EUO no show – plain and to the point

Quality Health Supply Corp. v Nationwide Ins., 2023 NY Slip Op 02689 (2d Dept. 2023)

“Upon receipt of one or more of the prescribed verification forms used to establish proof of claim . . . an insurer has 15 business days within which to request ‘any additional verification required by the insurer to establish proof of claim'” (Hospital for Joint Diseases v Travelers Prop. Cas. Ins. Co., 9 NY3d 312, 317, quoting 11 NYCRR 65-3.5[b]). “At a minimum, if any requested verifications has not been supplied to the insurer 30 calendar days after the original request, the insurer shall, within 10 calendar days, follow up with the party from whom the verification was requested” (11 NYCRR 65-3.6[b] [emphasis added]). “The failure to comply with the provision of an insurance policy requiring the insured to submit to an examination under oath [*2]. . . is a material breach of the policy, precluding recovery of the policy proceeds” (Nationwide Affinity Ins. Co. of Am. v George, 183 AD3d 755, 756 [internal quotation marks omitted]; see Interboro Ins. Co. v Clennon, 113 AD3d 596, 597).

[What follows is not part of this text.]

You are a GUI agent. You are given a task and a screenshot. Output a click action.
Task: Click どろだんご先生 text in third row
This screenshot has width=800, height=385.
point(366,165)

Here, the defendant demonstrated its prima facie entitlement to judgment as a matter of law dismissing the complaint by showing that its letters scheduling the EUOs were timely and properly mailed, that the insured failed to appear at the scheduled EUOs, that it timely and properly followed up pursuant to 11 NYCRR 65-3.6(b), and that it ultimately issued a timely and proper denial of the claims following the insured’s failure to appear at the last scheduled EUO (see 11 NYCRR 65-3.5[b]; 65-3.6[b]; 65-3.8[a]; Nationwide Affinity Ins. Co. of Am. v George, 183 AD3d at 756; Interboro Ins. Co. v Clennon, 113 AD3d at 597). In opposition, the plaintiff failed to raise a triable issue of fact.

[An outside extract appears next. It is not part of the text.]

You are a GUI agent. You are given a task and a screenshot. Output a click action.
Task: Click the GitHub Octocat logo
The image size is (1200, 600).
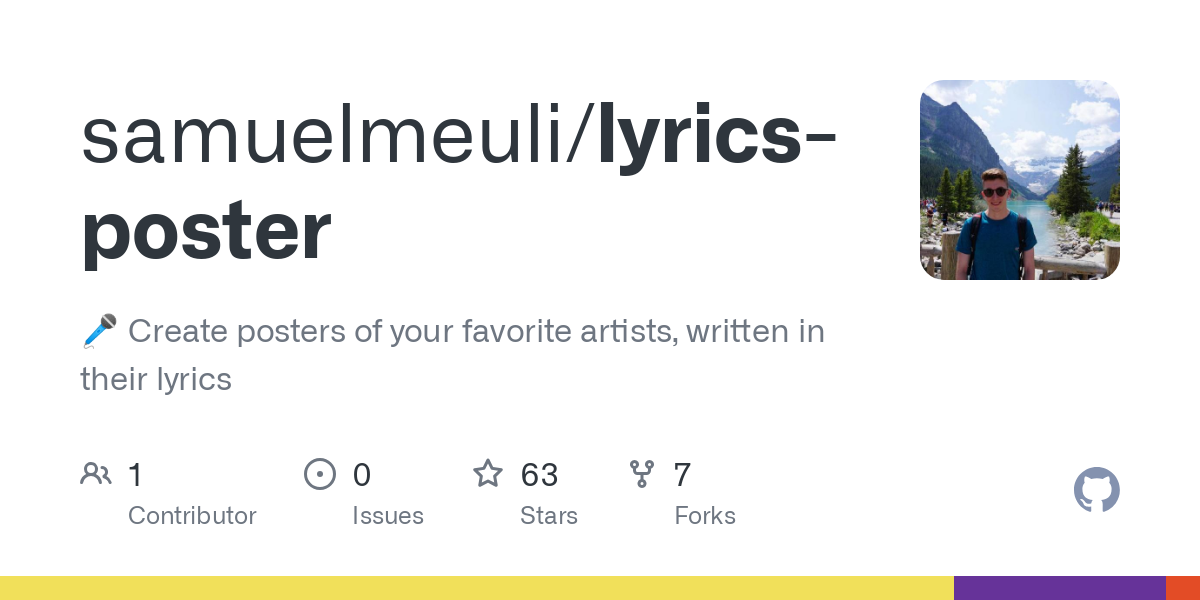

What is noteworthy is that this case dealt with whether the failure attend was just that or a mutual rescheduling. Therefore, if the carrier gave the EIP a third or fourth attempt despite there being two (2) no-shows, the ensuing denial would be untimely under Appellate Term methodology.

The Appellate Term’s decision was punitive and unwise. The Appellate Division took the words “at a minimum” and crafted the regulations to suit the result that the industry and the Plaintiff’s bar really wanted.